Он мчался мимо переполненных пьяными посетителями казино, мимо баров, где промышляют проститутки, мимо вонючих забегаловок и притонов с наркотой, мимо полуразрушенных останков лунного экспедиционного модуля, что когда-то, больше двух тысяч лет назад, впервые совершил посадку на Луну, мимо веселящихся толп, мимо красавиц-фотомоделей, отправляющихся за город со своими бойфрендами, мимо лимузинов, оживленных перекрестков, сверкающих афишами кинотеатров, мимо клубов, где гремит ритмичная безумная музыка, чуть притормозил, увидев стоянку такси, но вспомнил, что денег почти не осталось. Деваться некуда — только в метро, на самую что ни на есть криминальную ветку через Море Спокойствия. Отец предупреждал, чтобы ни в коем случае по ней не ездил, а теперь вот приходится. Быстрее, быстрее, лишь бы не опоздать на последний поезд, идущий в район Сан-Кинг-Тауэрс, где живет Иеронимус.
Он успел. Зато поезд всю дорогу тащился еле-еле. Душная, мерзкая развалина из обшарпанного пластика и растрескавшегося алюминия. Иеронимус добрался до дому в пять утра.
* * *
Окна Падают На Воробьев лежала в незнакомой постели и вспоминала. Полицейские разговаривали с ней то ласково, то грубо, особенно один странный следователь с лицом пластмассовой куклы и разными глазами. Еще бы не грубо, она ведь не хотела им помогать, и кукольный полицейский понял, что она врет, раньше, чем она произнесла хоть слово.
Она смотрела в потолок и никак не могла уснуть. Только задремлет, и сразу ни на что не похожий цвет выталкивает ее из того уютного места, где начинаются сны, и она садится на постели, задыхаясь от ужаса и блаженства, отчаянно стараясь еще раз увидеть тот цвет.

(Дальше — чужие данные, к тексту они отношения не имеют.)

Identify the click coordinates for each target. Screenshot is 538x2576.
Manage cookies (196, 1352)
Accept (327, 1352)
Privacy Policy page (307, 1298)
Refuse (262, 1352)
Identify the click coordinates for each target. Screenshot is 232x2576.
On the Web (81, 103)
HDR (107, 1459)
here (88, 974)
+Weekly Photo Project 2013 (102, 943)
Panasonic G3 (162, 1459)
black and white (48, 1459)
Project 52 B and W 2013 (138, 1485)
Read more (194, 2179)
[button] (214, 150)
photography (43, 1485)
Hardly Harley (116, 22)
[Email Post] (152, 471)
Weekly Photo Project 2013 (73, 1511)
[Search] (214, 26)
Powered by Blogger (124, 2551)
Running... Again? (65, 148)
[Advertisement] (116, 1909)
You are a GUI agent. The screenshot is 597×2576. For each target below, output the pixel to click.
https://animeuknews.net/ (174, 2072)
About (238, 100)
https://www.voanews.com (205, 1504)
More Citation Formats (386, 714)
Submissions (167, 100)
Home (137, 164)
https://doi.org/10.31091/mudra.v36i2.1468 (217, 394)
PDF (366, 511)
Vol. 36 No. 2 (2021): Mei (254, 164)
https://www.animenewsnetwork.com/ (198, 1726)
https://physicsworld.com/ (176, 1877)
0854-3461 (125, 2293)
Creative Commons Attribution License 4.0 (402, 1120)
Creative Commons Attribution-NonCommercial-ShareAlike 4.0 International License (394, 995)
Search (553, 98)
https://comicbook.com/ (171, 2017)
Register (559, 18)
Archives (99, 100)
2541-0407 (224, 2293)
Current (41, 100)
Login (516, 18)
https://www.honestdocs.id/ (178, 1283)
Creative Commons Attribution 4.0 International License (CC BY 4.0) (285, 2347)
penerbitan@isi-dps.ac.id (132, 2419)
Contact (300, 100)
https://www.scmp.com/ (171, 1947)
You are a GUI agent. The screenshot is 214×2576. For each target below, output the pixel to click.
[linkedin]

А потом вспоминает того мальчишку и опять начинает плакать.
Родители жутко разозлились, когда она явилась посреди ночи в таком виде, словно ее переехала протекающая цистерна с мазутом, и явно в неадекватном состоянии: не могла закончить ни одной фразы, а на вопросы, где ее носило, отвечать отказалась наотрез. Мама раскричалась на отца: он, мол, отпустил дочь одну бродить по этой ужасной, кошмарной Луне. Отец вызвал полицию — он был уверен, что на дочку напали какие-то бандиты и, может быть, заставили принять наркотики. Полицейские мгновенно узнали характерные признаки: девочка подверглась воздействию четвертого основного цвета. Она все отрицала, и для несчастного семейства землян вечер из просто страшного превратился в чудовищный, так как полицейские повели себя резко и крайне невежливо. Им сообщили, что в парке аттракционов заметили стопроцентно лунного мальчика с девочкой, похожей по описанию на эту. Полиция постоянно приглядывает за стопроцентниками — как раз на такой вот случай.